* Work item
Give the records again, every one, exactly.

* The records

• • • • •

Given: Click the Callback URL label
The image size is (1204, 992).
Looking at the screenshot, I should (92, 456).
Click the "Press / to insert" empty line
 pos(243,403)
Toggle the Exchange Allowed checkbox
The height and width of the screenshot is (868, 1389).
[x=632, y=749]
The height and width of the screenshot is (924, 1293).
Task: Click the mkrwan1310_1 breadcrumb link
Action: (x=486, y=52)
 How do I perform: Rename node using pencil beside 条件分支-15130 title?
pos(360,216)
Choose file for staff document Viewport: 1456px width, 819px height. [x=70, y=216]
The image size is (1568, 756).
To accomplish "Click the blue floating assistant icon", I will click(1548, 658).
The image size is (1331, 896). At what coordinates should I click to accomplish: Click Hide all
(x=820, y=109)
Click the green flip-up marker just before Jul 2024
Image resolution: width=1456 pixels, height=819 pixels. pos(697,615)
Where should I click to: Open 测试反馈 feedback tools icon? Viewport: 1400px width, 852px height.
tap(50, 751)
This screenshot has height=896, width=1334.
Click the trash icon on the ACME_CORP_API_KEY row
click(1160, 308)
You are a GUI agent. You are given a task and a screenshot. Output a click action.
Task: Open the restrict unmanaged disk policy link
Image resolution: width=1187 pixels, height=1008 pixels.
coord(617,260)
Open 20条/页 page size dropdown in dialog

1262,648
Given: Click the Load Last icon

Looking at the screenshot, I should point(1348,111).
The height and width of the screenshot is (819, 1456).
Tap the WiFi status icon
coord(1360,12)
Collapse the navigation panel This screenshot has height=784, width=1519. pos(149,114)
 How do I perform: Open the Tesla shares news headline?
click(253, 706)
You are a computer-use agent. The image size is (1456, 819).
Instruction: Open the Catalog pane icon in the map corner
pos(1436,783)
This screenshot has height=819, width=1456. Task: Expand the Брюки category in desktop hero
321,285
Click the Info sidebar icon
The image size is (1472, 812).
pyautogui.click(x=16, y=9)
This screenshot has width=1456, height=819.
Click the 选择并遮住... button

• • • • •

* Problem solution
Given: Click the Callback URL label
The image size is (1204, 992).
Looking at the screenshot, I should (92, 456).
Click the "Press / to insert" empty line
 pos(243,403)
Toggle the Exchange Allowed checkbox
The height and width of the screenshot is (868, 1389).
[x=632, y=749]
The height and width of the screenshot is (924, 1293).
Task: Click the mkrwan1310_1 breadcrumb link
Action: (x=486, y=52)
 How do I perform: Rename node using pencil beside 条件分支-15130 title?
pos(360,216)
Choose file for staff document Viewport: 1456px width, 819px height. [x=70, y=216]
The image size is (1568, 756).
To accomplish "Click the blue floating assistant icon", I will click(1548, 658).
The image size is (1331, 896). At what coordinates should I click to accomplish: Click Hide all
(x=820, y=109)
Click the green flip-up marker just before Jul 2024
Image resolution: width=1456 pixels, height=819 pixels. pos(697,615)
Where should I click to: Open 测试反馈 feedback tools icon? Viewport: 1400px width, 852px height.
tap(50, 751)
This screenshot has height=896, width=1334.
Click the trash icon on the ACME_CORP_API_KEY row
click(1160, 308)
You are a GUI agent. You are given a task and a screenshot. Output a click action.
Task: Open the restrict unmanaged disk policy link
Image resolution: width=1187 pixels, height=1008 pixels.
coord(617,260)
Open 20条/页 page size dropdown in dialog

1262,648
Given: Click the Load Last icon

Looking at the screenshot, I should point(1348,111).
The height and width of the screenshot is (819, 1456).
Tap the WiFi status icon
coord(1360,12)
Collapse the navigation panel This screenshot has height=784, width=1519. pos(149,114)
 How do I perform: Open the Tesla shares news headline?
click(253, 706)
You are a computer-use agent. The image size is (1456, 819).
Instruction: Open the Catalog pane icon in the map corner
pos(1436,783)
This screenshot has height=819, width=1456. Task: Expand the Брюки category in desktop hero
321,285
Click the Info sidebar icon
The image size is (1472, 812).
pyautogui.click(x=16, y=9)
This screenshot has width=1456, height=819.
Click the 选择并遮住... button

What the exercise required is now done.